With the UK being such a business and tourist hub, many people have found themselves unable to leave the UK due to the Covid-19 Pandemic.
On 17 March, the Foreign and Common Wealth Office (FCO) advised against non-essential travel. Many other jurisdictions closed their borders with the majority of flights cancelled. For many visiting or conducting business temporarily in the UK, these travel restrictions or the requirement to self-isolate has meant leaving the UK has not been possible.
There are then two key considerations. Is my visa still valid if I can’t leave the UK and are my worldwide income and gains now subject to UK tax? It is important to note is that residence for immigration purposes and residence for tax purposes are confusingly two distinct concepts. For example, it is possible for someone who does not have the proper immigration status to be in the UK, to still become UK tax resident. UK tax residence can therefore creep up on the unwitting, as it requires no intention on the part of the individual and no form to be filled in order to apply.
The Home Office has released guidance confirming that if an individual is in the UK and their leave to enter or stay in the UK expires between 24 January 2020 and 31 May 2020, their visa will be extended to 31 May 2020. To get this extension, those affected must fill in an online form. The Home Office previously wanted applications for an extension under this policy to be submitted by email to the Coronavirus Immigration Help Centre. That set-up has since been replaced by the online form. This is only where the visa is expiring for applicants who are unable to leave the UK and were not planning to stay in the UK in the long term and furthermore, another concession has been introduced which allows applicants to apply to change their visa status where they would not normally be able to but again, only if their existing leave to enter or stay in the UK would expire by 31 May. This includes applications where one would normally need to apply for a visa from their home country.

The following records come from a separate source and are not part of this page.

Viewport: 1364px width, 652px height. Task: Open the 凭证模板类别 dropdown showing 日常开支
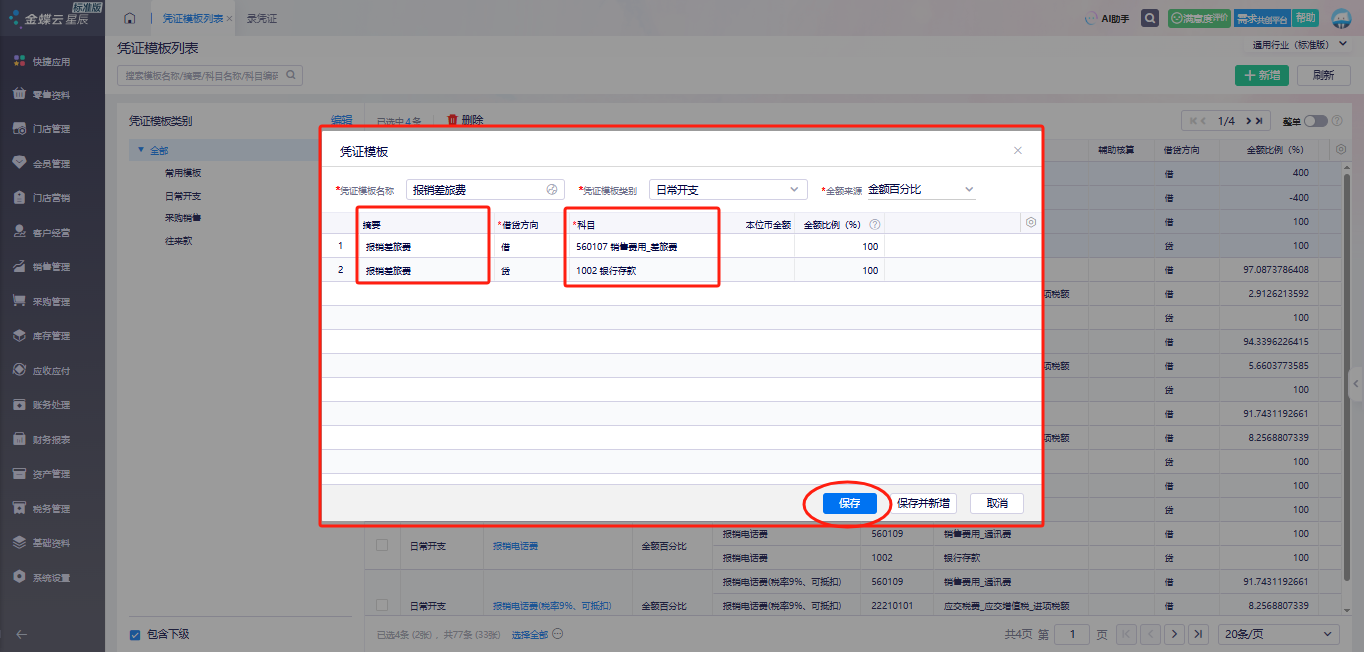[x=727, y=189]
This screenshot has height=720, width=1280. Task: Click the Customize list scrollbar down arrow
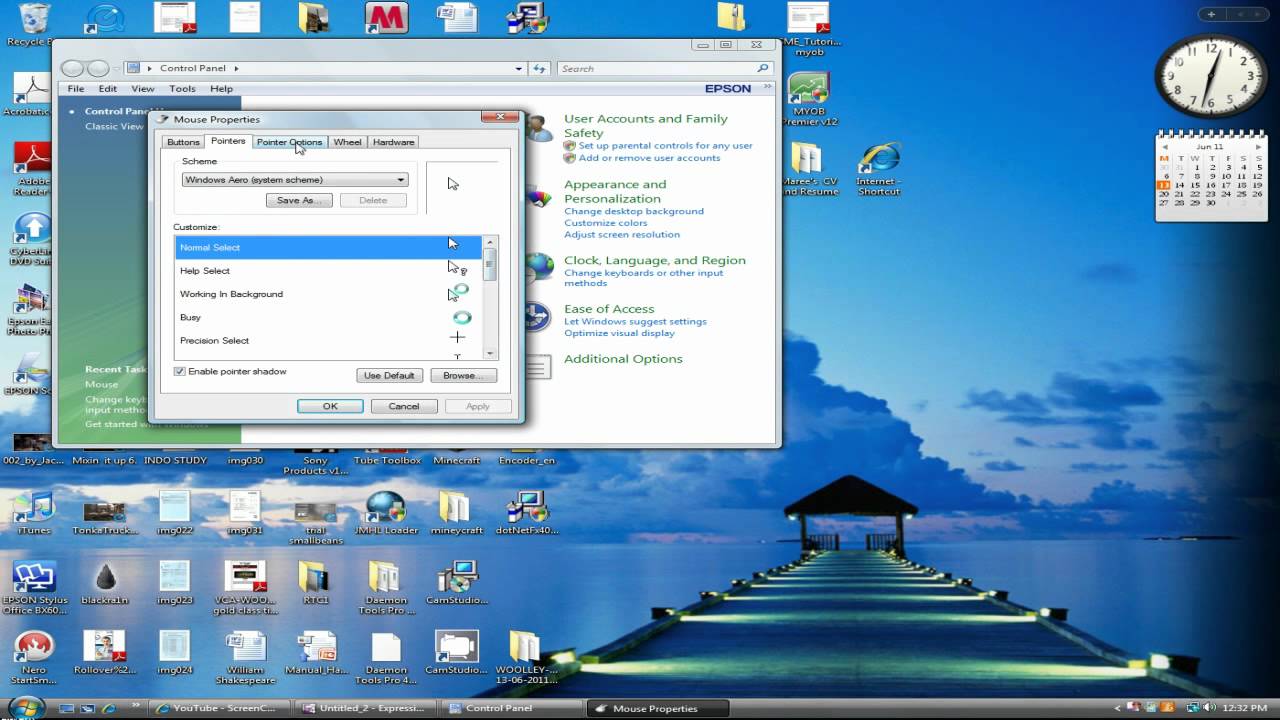(490, 353)
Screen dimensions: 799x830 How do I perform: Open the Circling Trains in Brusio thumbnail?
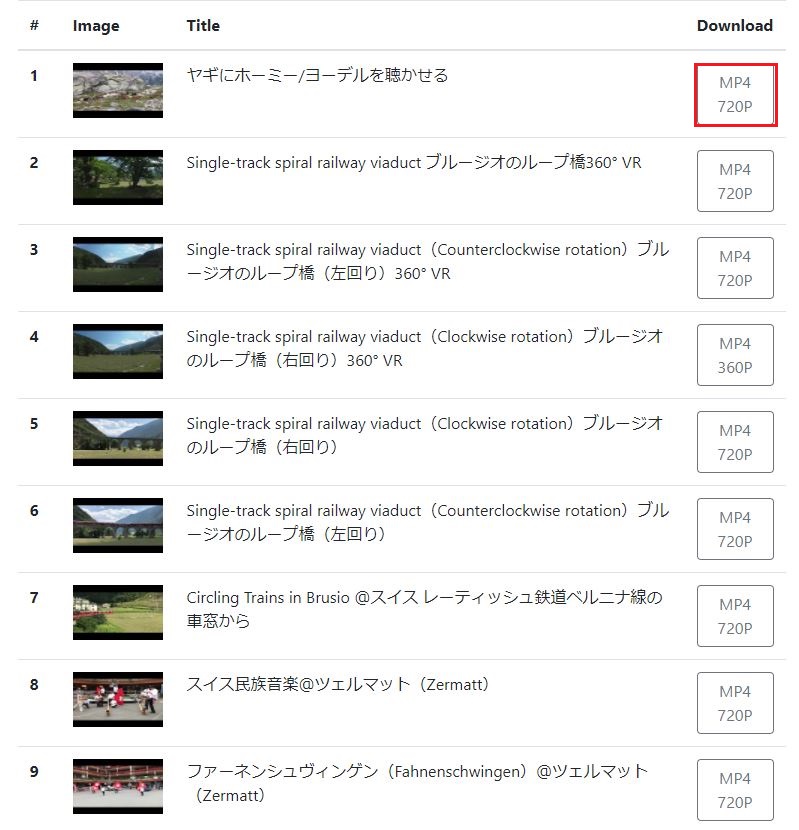[118, 612]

The government has also provided specific updated guidance for automatic visa extensions for healthcare workers, acknowledging the huge contribution the immigrant workforce is making in the fight against coronavirus.
This is great news from a UK Immigration perspective, but tax implications also need to be considered. Individuals who are present in the UK without any intention to stay here have more to think about than just extending their visa status. There could be unavoidable UK tax residence and a significant tax liability.
The Statutory Residence Test to determine UK tax residence is not a single test, but instead comprises a multitude of tests that need to be considered.
HMRC already allow a “safe harbour” of up to 60 days per tax year where an individual is unable to leave the UK due to “exceptional circumstances”. In response to the pandemic, HMRC released updated guidance for those who have not been able to leave the UK due to the Coronavirus. The following will now also be treated as exceptional circumstances:
- Where an individual is quarantined or advised by a health professional or public health guidance to self-isolate in the UK as a result of the virus
- Where an individual is advised by official Government advice not to travel from the UK as a result of the virus
- Where is individual is unable to leave the UK as a result of the closure of international borders, or
- Where an individual is asked by their employer to return to the UK temporarily as a result of the virus.
The current 60 day limit still applies. Exceptional circumstances do not apply to every single test in the statutory residence test. For example, it will not provide protection from UK tax residence in respect of the “work tie” or the “family tie” to the UK. We have been contacted by individuals who are stuck in the UK and as they are able to work remotely, have continued to work whilst they are in the UK. Unfortunately, working on those days they have been forced to remain in the UK due to exceptional circumstances are still counted for the purposes of the statutory residence test, and can still result in UK tax residence. Continuing to work in the UK could also have tax implications for any non-UK company they are a director of. The statutory residence test can be difficult to navigate, and in light of recent events it is more important than ever to seek professional advice as to how the rules affect those stuck in the UK.
Exceptional circumstances will apply in relation to counting days spent in the UK and for the purposes of establishing whether an individual has a 90 days tie. For days spent in the UK due to exceptional circumstances to be discounted from any calculation, an individual must intend to leave the UK as soon as those circumstances permit. If an individual does leave the UK once the exceptional circumstances have ended, HMRC will usually accept this as evidence of an intention to be based in the UK.
Despite the updated guidance being welcome, there is still a lack of clarity over a variety of situations individuals are likely to find themselves in; such as being forced to remain in the UK when a travel companion is forced to isolate or quarantine, or whether an individual is expected to travel to another country with an open border if their home country is still closed, simply to mitigate their days in the UK.
We help put the right planning in place so that for many individuals who find themselves stuck in the UK, the impact of UK tax residence is limited. However without appropriate advice, an individual can find themselves fully subject to UK tax on their worldwide income and gains.
The Pandemic has a number of consequences that can catch out the unaware. It is therefore important at this time to seek both Immigration and Tax advice so that any next step decisions can be managed appropriately.